→ Consignes de travail
Recopiez sans rien modifier, dans le texte sur l'énigme du mal, tout le passage qui va de « Lacéré, l’oreiller de » jusqu'à « la parole transperce. ».

Quand on dit que « Dieu permet le mal »

Méditation personnelle d’Isabelle Perrenoud sur l’énigme du mal.

L’auteur de cet article

Isabelle Perrenoud | Installée dans un petit village proche des montagnes, c’est dans la solitude et la rencontre qu’elle nourrit sa foi, sa quête de sens et son espérance en une humanité réconciliée.

«J’enrage quand on dit que Dieu permet le mal!»… Les mots claquent. Ils sifflent, pourfendent l’espace, déchirent l’air et, à l’instar du fouet qui vide le Temple de ses marchands, s’abattent en un phrasé cinglant.

Lacéré, l’oreiller de paresse sur lequel reposait la pensée que Dieu permet le mal vient de crever. Réveillées en sursaut, désorientées, des consciences battent de l’aile, cherchent leurs repères, un nouveau lieu où s’endormir, n’en trouvent pas, tournoient, s’éloignent, reviennent. Les comptoirs se renversent, la parole transperce.

Dieu est la première victime du mal

«J’enrage quand on dit que Dieu permet le mal!»… L’abbé ZUNDEL a haussé le ton. Le feu qui l’habite et l’éclaire le brûle. Incandescence des mots que l’indignation chauffe à blanc. L’abbé les martèle. Résonnance: ils font écho à ceux du Christ dont les Évangiles retentissent encore : «Vous faites de la maison de mon Père une caverne de bandits!». Deux mille ans et toujours la même douleur insoutenable d’un Dieu qu’on déguise, qu’on bafoue, qu’on cloue, qu’on achète, qu’on maquille, qu’on matraque, qu’on mitraille, qu’on réduit, qu’on enduit, qu’on revend. Depuis trop longtemps! ça suffit!

«J’enrage quand on dit que Dieu permet le mal!»… Heurtées de plein fouet, des consciences tentent de résister au choc et d’échapper à l’incendie. Elles s’enfuient, vacillent, se réfugient derrière l’idée rassurante que Dieu transforme le mal en bien; mais, quand la formule alchimique requiert l’immersion de la vie d’un petit enfant dans la soude caustique de la torture et de la mort, la magie n’opère plus: faute de bien, l’argument se dissout. Et l’idée s’effondre. Alors, de dessous les ruines, des voix s’élèvent; à tâtons, elles cherchent une issue, s’interrogent, se révoltent: «Si Dieu ne permet pas le mal, pourquoi ne l’empêche-t-Il pas? Pourquoi tant de drames et d’injustices, tellement de scandales et de tragédies ? Où est-Il, Dieu, quand l’innocence explose sur une mine, quand l’agonie plaque son masque sordide sur la face du malade, quand la folie ravage le génie, quand la faim colle aux palais des nourrissons, quand la dignité ploie sous les coups de l’humiliation ? Que fait Dieu quand le cyclone balaie des existences et le raz-de-marée engloutit des destinées? Insupportable. Plutôt Le renier que Le savoir assister, impassible, aux épouvantables gémissements du monde!

→ Données enregistrées
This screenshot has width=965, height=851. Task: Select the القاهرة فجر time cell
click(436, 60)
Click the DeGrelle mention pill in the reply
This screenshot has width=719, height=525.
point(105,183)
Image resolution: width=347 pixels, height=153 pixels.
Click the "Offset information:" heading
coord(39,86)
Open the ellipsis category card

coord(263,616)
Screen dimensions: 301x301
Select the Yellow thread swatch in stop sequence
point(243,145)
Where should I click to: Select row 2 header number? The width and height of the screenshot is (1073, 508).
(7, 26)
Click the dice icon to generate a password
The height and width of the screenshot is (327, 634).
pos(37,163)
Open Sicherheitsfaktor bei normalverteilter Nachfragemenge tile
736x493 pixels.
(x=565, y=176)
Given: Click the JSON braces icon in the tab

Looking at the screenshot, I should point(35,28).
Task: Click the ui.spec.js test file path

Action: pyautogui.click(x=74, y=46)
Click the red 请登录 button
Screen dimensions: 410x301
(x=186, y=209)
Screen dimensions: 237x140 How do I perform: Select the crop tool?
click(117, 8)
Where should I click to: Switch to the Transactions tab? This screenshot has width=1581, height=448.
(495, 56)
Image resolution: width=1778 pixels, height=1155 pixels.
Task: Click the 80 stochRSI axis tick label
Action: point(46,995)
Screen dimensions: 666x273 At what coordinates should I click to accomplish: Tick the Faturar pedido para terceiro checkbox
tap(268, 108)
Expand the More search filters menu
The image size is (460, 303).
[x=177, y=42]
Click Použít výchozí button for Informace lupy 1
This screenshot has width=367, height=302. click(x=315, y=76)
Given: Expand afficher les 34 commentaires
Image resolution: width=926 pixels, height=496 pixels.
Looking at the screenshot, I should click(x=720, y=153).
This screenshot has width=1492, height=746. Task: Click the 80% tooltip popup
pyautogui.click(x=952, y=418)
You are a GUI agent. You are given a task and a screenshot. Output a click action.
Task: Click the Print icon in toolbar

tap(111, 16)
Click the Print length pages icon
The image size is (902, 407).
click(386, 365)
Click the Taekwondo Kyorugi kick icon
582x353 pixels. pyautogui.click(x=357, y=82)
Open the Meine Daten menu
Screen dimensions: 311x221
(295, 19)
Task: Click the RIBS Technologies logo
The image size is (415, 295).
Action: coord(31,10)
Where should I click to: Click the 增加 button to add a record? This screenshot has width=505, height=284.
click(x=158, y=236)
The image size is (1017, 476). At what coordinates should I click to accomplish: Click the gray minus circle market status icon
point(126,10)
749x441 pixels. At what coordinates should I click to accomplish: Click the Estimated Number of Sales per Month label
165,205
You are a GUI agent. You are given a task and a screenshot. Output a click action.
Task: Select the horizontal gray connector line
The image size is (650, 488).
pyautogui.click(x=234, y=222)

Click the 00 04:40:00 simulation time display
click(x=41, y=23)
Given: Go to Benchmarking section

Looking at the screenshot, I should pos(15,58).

→ Réponse attendue
Lacéré, l’oreiller de paresse sur lequel reposait la pensée que Dieu permet le mal vient de crever. Réveillées en sursaut, désorientées, des consciences battent de l’aile, cherchent leurs repères, un nouveau lieu où s’endormir, n’en trouvent pas, tournoient, s’éloignent, reviennent. Les comptoirs se renversent, la parole transperce.